The mirroring that is required for your purpose must be a synchronous mirroring.
This kind of replication strategy is generally achieved via mechanism implying ACID transactions. It always implies a certain latency when doing an operation on any of the machine.
Typically, this would work somewhat like this (simplified):
- Machine A performs an operation that requires update of the map.
- Machine A sets a lock on its map
- Machine A ask B to set a lock on its map
- Machine A updates its map
- Machine A informs B of the required update
- Machine B updates its map
- Machine B informs A that it finished and releases the lock
- Machine A releases the lock.
This approach is decentralized. No master.
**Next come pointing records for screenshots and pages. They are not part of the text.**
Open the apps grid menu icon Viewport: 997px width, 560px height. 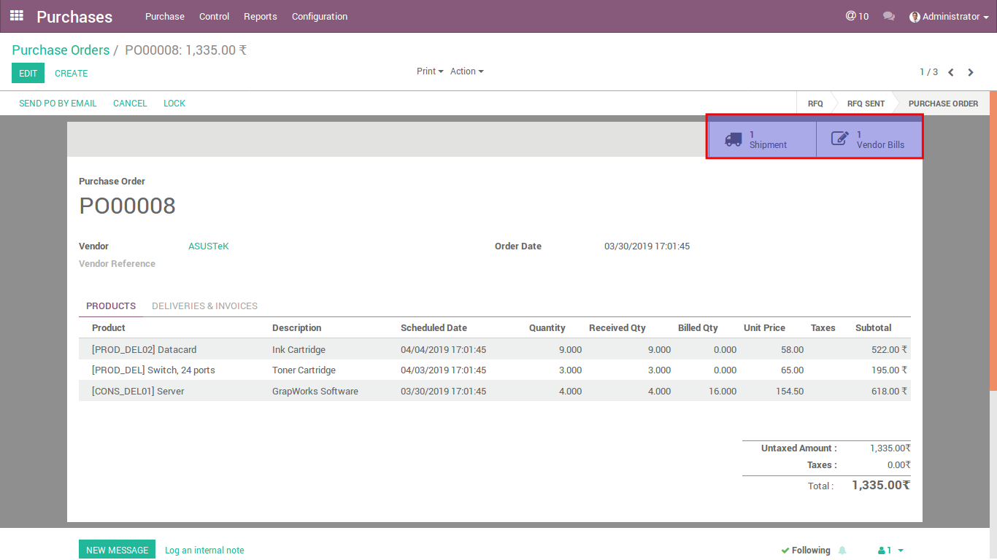click(x=16, y=15)
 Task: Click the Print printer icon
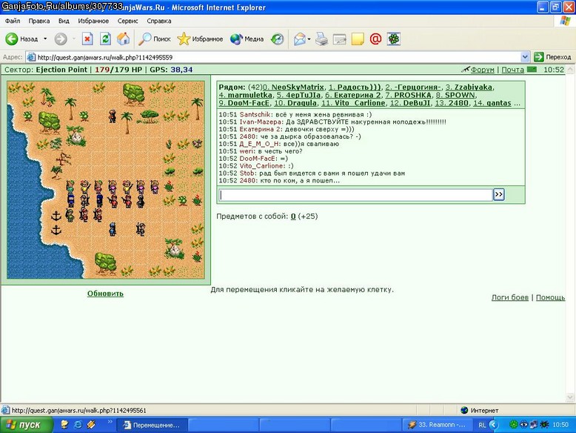[321, 39]
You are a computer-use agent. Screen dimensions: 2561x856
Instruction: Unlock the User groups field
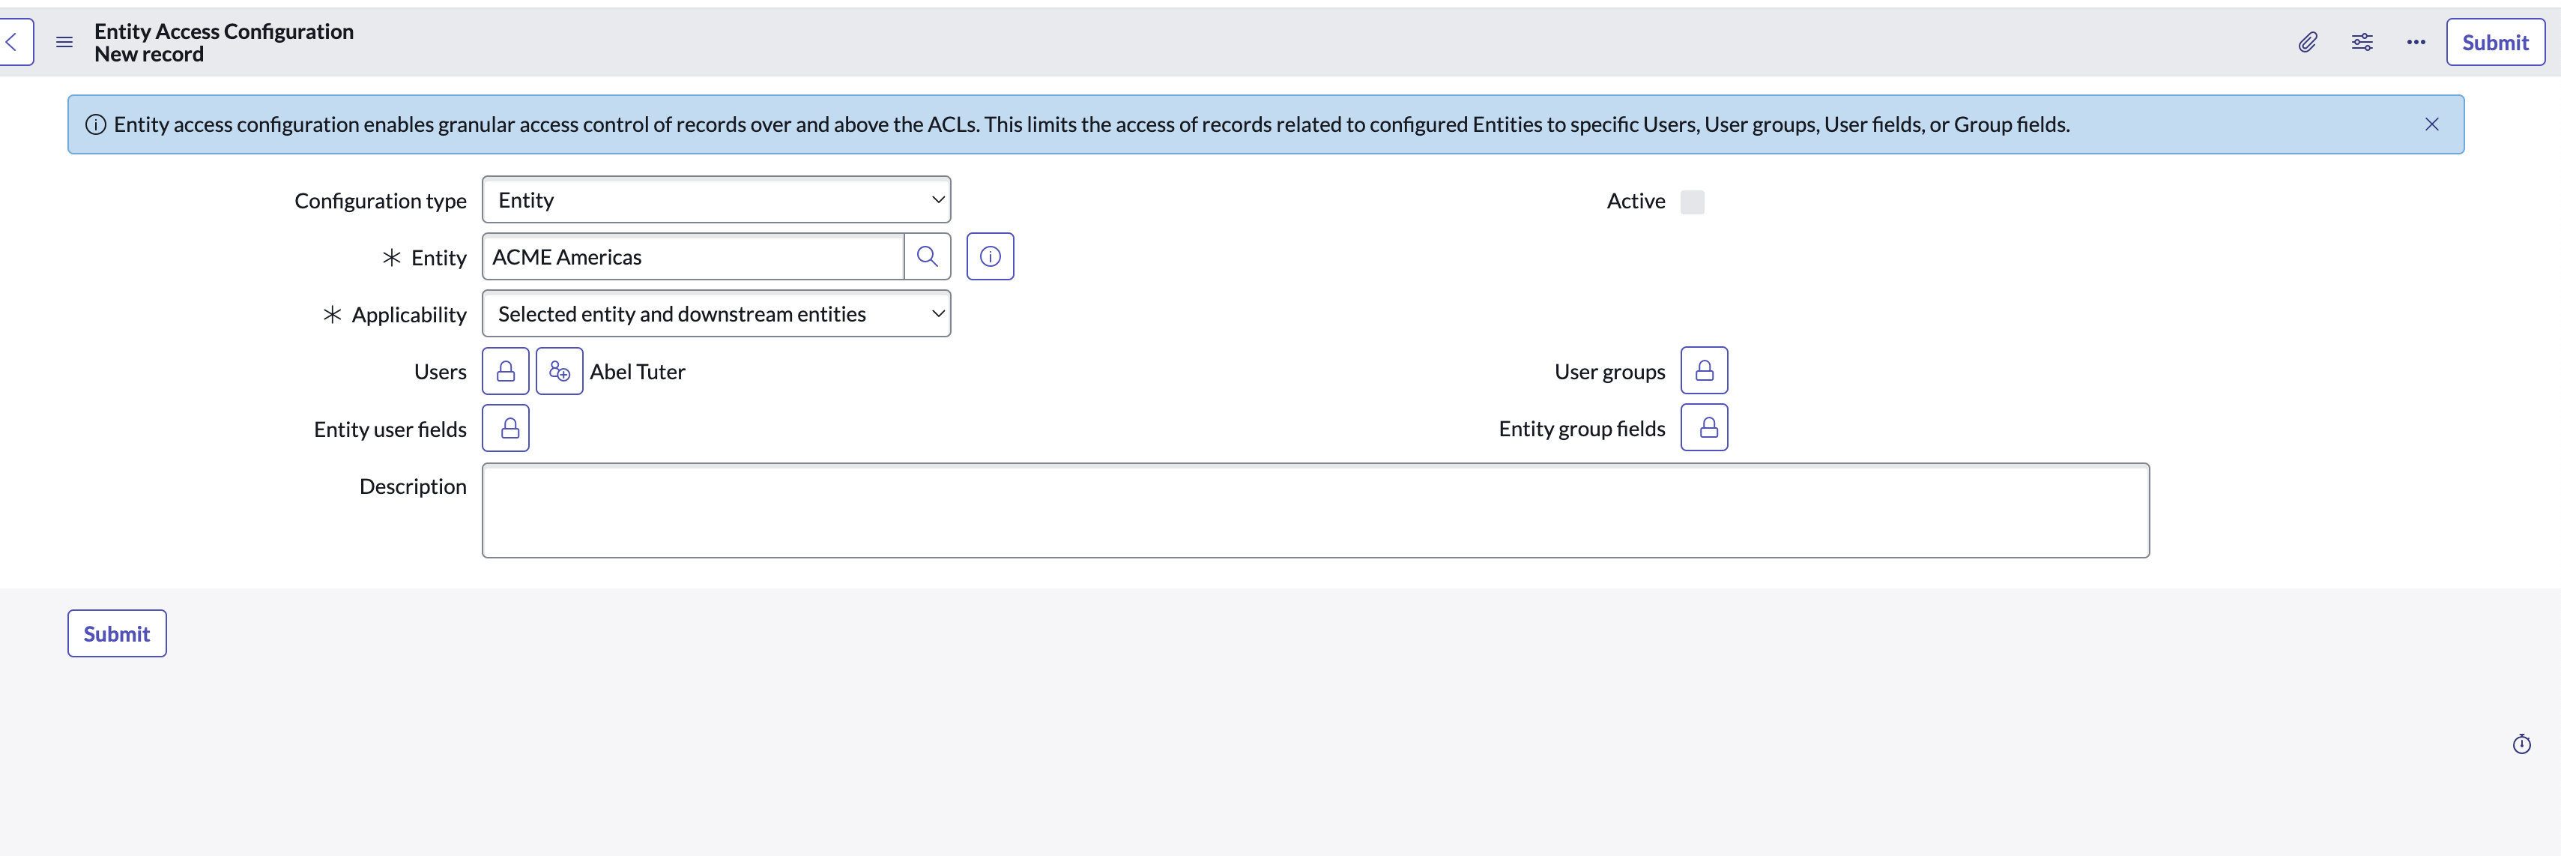[x=1703, y=371]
But this way of proceeding is very very heavy if there are many writes on both machines: your map will quickly become a bottleneck. And it is utterly complex: you have to address everything that can go wrong, for example, on of the node that would crash while he locked the table.
Another approach could be to make one machine the master for this table and replicate the changes to the other. Doing so replaces the locking mechanism, and increases the fault tolerance against every machine but the master. In terms of performance, you'll have the same drawbacks that the initial approach.
You can overcome these replication issues by adopting a partitioning strategy (every machine is responsible for some part of the data, to be defined if horizontal or vertical partitioning).
Another approach, even more scalable is to have asynchronous synchronisation: every database is independent, and from time to time they syncrhonize. This can work together very efficiently if used in combination with horizontal partitionning.